Exílio e clandestinidade

Dodora relatou seu convívio com Betinho no exílio, no Uruguai, durante dois anos. “Como militantes da AP fomos obrigados a sair do país e sumariamente perseguidos”, disse. Do grupo fazia parte também seu ex-marido Aldo Arantes, ex-presidente da UNE, e a mulher de Betinho, Irles. “Ninguém pensava que a ditadura ia durar tanto tempo.” De volta ao Brasil, passaram dez anos na clandestinidade, condição que transformou suas vidas no oposto da vida de um cidadão comum, conforem depoimento dado por Betinho, do qual ela leu um trecho.

O filósofo Anchieta, professor aposentado da UFMG, narrou sua amizade com Betinho na juventude e sua surpresa, quando decidiu abandonar a militância política para fazer um doutorado na Bélgica.

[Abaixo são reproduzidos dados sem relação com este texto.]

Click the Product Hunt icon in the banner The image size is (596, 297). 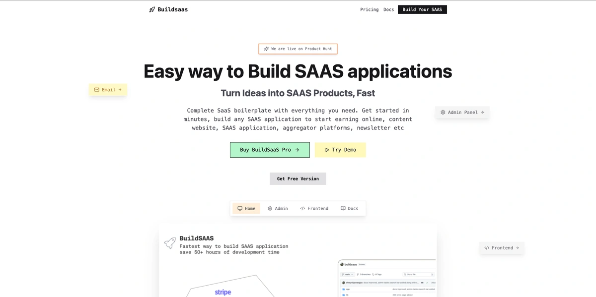(267, 49)
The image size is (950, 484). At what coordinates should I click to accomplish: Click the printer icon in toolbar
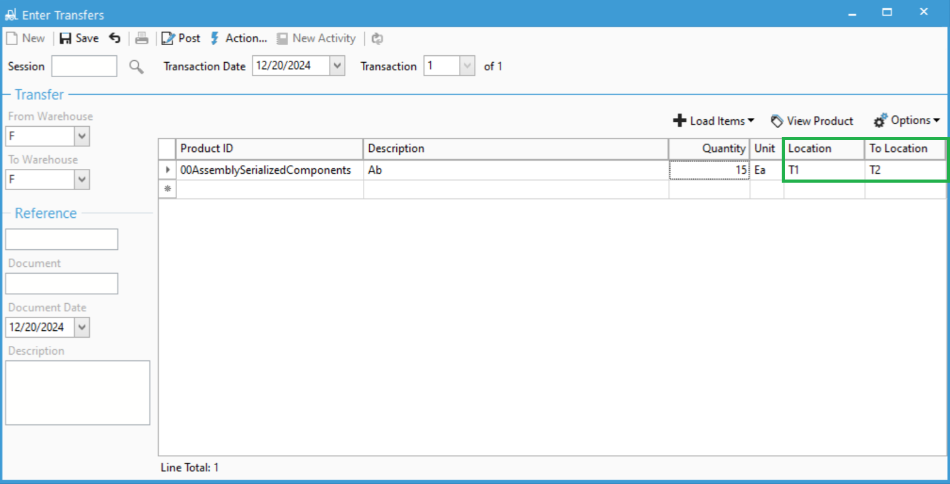click(x=142, y=38)
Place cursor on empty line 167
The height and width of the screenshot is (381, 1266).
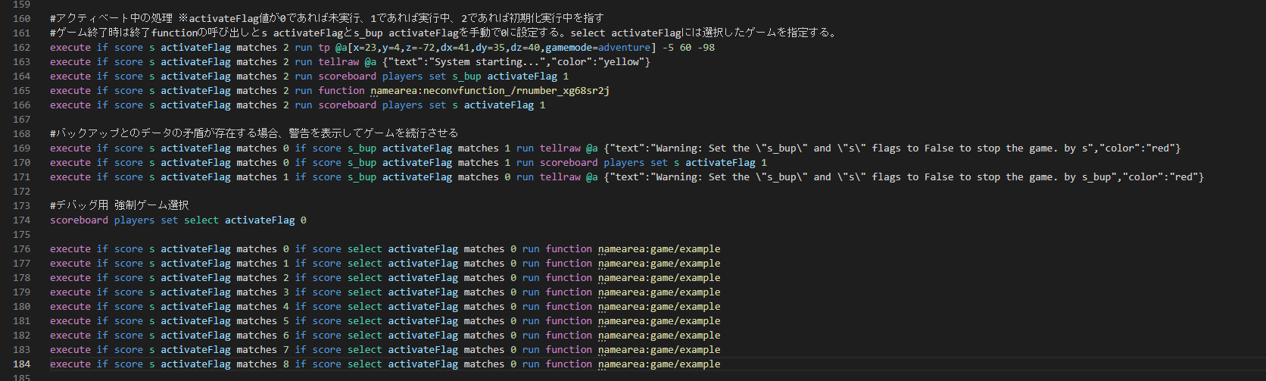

Betinho tentava envolvê-lo na luta política, mas ao saber da decisão do amigo, apoiou-o imediatamente. Referindo-se à Covemg, disse que no caminho veio pensando nesse conceito “verdade” e no que ele significa hoje. “Betinho aprendeu no corpo que a verdade dele era tarefa. Suas limitações jamais definiram sua história”, disse, referindo-se à hemofilia.

Ao final do encontro, Marcos Souza tocou composições do pai, um precursor do disco independente; e encerrou tocando a canção “O bêbado e a equilibrista”, de João Bosco e Aldir Blanc, celebrizada na resistência à ditadura, como uma espécie de hino da Anistia, por conter entre seus versos uma referência aos “irmãos de sangue”: “Meu Brasil, que sonha com a volta do irmão do Henfil, com tanta gente que partiu num rabo-de-foguete…”

 

Na fotografia acima, Filó, irmã de Betinho, Henfil e Chico Mário, presenteia o presidente Kerison Lopes com o livro “Balaio Mineiro”, escrito pela jornalista Wanda Figueiredo, também sua irmã. (Crédito da foto: Celso Travassos.)